* **FRAGMENTO DEL DOCUMENTO**
La inteligencia del majzén estriba en ocupar un espacio de poder único e indivisible, en desplegarse ahí donde la unicidad irrevocable del Estado pueda ser socavada. Entender el majzén es entender el carácter de un Estado que creó su identidad sobre los intereses de su pueblo: la tradición y el mundo rural fueron el cimiento del Marruecos post 1956 porque ese era el impulso primario de la gran base del país. La fuerza del majzén no estriba en detentar un poder de hierro, sino en convertir el hierro en poder. Esto se traduce en una forma de acción: si el Rif sale a las calles para exigir un hospital, el majzén estará ahí para replegar la protesta a esa exigencia. Se servirá de la policía, de la extorsión y la difamación ahí donde la voz se alce en la dirección de confrontar el rostro invisible del majzén. Llorar está permitido; pero llora por el pan que no tienes, no por el trigo que no crece. Este carácter operativo es una seña de identidad del majzén. No profesa ninguna fe (o quizás las abraza todas), tampoco habla una lengua en particular (o quizás las habla todas) y en cuestión de modernidad o tradición, el majzén está fuera de este binomio arcaico y fútil que solo sirve para categorizar un Marruecos inexistente.

Esta presencialidad que tiene el majzén a través del juego invisible guarda una tremenda relación con la forma que tienen las mujeres de ocupar los espacios públicos. En la playa un paisaje me da la respuesta a este paralelismo entre el majzén y las mujeres. Nada más pisar la arena, una horda de sombrillas, mesas y sillas de plástico, invaden mi campo visual. El espacio público es espacio privado. También a la inversa. Uno no puede esperar copar la calle para su interés personal y que luego la gente no se meta en su vida.

* **MATERIAL EXTRAÍDO**
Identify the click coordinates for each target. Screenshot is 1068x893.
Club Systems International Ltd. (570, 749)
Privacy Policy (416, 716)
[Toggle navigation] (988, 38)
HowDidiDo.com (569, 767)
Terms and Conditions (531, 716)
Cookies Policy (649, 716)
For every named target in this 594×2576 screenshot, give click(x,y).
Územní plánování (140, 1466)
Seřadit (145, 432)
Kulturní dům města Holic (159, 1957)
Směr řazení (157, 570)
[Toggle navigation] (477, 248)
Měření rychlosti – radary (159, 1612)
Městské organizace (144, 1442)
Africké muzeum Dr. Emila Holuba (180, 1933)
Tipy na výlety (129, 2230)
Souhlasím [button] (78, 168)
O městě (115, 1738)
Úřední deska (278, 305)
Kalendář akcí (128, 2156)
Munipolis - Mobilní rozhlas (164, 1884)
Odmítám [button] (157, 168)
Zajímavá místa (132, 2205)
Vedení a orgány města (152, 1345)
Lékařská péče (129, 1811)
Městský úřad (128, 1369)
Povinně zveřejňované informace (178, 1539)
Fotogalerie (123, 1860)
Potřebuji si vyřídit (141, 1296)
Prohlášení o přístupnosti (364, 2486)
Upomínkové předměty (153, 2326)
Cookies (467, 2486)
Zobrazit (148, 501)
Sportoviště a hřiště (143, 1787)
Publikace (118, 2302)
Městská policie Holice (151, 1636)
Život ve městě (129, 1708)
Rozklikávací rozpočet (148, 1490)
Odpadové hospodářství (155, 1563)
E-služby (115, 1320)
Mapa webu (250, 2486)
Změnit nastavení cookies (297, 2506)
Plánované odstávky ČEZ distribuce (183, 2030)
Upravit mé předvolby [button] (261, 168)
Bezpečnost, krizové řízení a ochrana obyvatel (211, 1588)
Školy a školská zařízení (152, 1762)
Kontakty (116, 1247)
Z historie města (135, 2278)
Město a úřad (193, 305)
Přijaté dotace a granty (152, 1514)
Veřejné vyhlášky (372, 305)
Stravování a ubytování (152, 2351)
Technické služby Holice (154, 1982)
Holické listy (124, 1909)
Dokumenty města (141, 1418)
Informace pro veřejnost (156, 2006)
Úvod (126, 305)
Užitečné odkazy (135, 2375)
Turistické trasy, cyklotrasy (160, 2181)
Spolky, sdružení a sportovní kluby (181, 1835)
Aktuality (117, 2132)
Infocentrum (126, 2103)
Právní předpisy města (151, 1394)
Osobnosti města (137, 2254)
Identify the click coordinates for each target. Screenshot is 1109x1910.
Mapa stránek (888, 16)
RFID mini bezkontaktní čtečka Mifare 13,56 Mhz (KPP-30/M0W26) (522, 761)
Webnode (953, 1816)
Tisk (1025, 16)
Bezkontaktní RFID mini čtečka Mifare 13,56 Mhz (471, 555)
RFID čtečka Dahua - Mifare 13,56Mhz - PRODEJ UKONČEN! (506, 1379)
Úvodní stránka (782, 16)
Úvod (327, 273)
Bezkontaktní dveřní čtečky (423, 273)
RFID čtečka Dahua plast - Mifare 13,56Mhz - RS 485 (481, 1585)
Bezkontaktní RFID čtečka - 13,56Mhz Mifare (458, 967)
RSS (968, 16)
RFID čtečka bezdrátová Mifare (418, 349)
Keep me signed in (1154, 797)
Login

* **EJERCICIO A**
Enumera los medios de los que se servirá el majzén, según el fragmento sobre el majzén, cuando una voz se alce para confrontar su rostro invisible.
* **EJERCICIO B**
Cita el pasaje del fragmento sobre el majzén que comienza con las palabras que contienen "Esta presencialidad que" y concluye con "en su vida.".
* **EJERCICIO C**
Según el fragmento sobre el majzén, ¿qué fue el cimiento del Marruecos posterior a 1956?
Las entradas no tienen ninguna relación con el fragmento sobre el majzén.

* **RESPUESTA ESPERADA A**
La policía, la extorsión y la difamación.

* **RESPUESTA ESPERADA B**
Esta presencialidad que tiene el majzén a través del juego invisible guarda una tremenda relación con la forma que tienen las mujeres de ocupar los espacios públicos. En la playa un paisaje me da la respuesta a este paralelismo entre el majzén y las mujeres. Nada más pisar la arena, una horda de sombrillas, mesas y sillas de plástico, invaden mi campo visual. El espacio público es espacio privado. También a la inversa. Uno no puede esperar copar la calle para su interés personal y que luego la gente no se meta en su vida.

* **RESPUESTA ESPERADA C**
La tradición y el mundo rural.